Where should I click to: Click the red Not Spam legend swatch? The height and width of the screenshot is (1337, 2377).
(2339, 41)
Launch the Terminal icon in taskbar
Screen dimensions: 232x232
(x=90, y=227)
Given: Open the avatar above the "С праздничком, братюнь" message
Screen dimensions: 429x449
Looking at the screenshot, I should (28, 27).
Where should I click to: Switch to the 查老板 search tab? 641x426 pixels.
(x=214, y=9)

___

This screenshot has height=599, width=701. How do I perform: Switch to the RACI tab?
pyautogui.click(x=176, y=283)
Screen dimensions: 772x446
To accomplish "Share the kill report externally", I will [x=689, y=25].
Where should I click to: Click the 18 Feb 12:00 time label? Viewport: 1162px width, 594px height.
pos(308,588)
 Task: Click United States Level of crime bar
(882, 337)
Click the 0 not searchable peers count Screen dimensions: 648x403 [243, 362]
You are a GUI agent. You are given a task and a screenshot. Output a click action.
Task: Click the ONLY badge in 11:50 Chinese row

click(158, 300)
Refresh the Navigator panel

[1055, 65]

___

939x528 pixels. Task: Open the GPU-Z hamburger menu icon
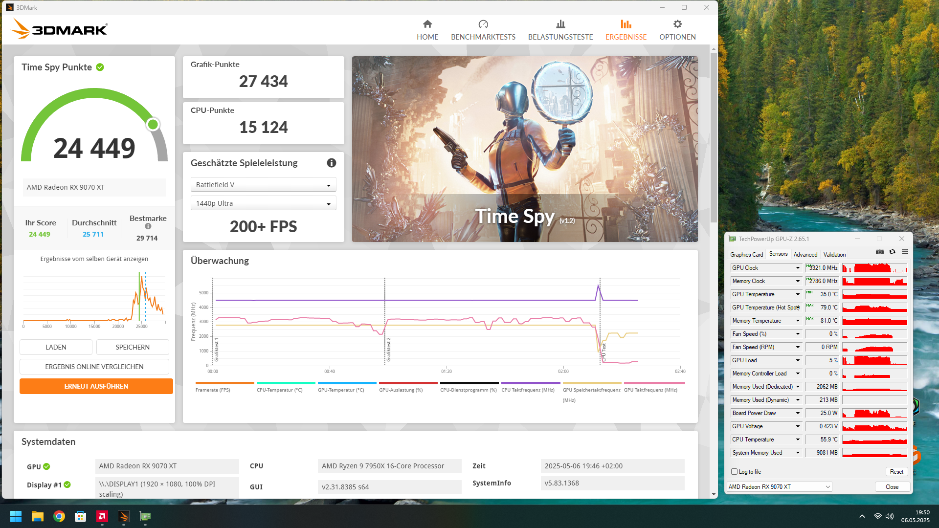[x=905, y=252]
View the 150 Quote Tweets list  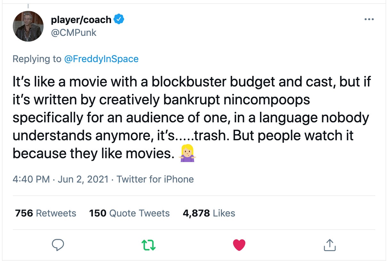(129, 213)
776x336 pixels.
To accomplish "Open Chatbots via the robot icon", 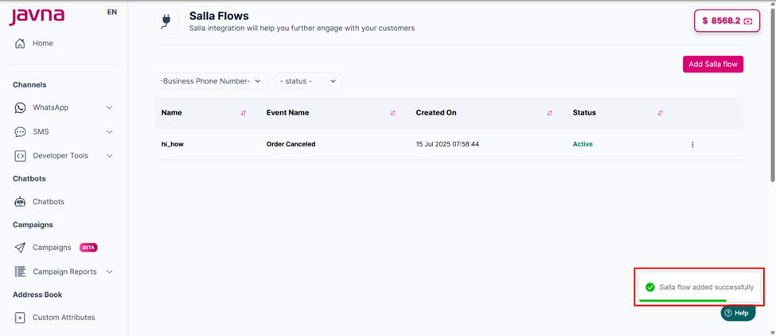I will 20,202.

___

# [Short exercise]
Rewrite the lines from the one containing "Where should I click to: Click the red" through the one containing "(x=214, y=9)", both included, as a numbered list, leaving out any blank lines.

# [Expected answer]
1. Where should I click to: Click the red Not Spam legend swatch? The height and width of the screenshot is (1337, 2377).
2. (2339, 41)
3. Launch the Terminal icon in taskbar
4. Screen dimensions: 232x232
5. (x=90, y=227)
6. Given: Open the avatar above the "С праздничком, братюнь" message
7. Screen dimensions: 429x449
8. Looking at the screenshot, I should (28, 27).
9. Where should I click to: Switch to the 查老板 search tab? 641x426 pixels.
10. (x=214, y=9)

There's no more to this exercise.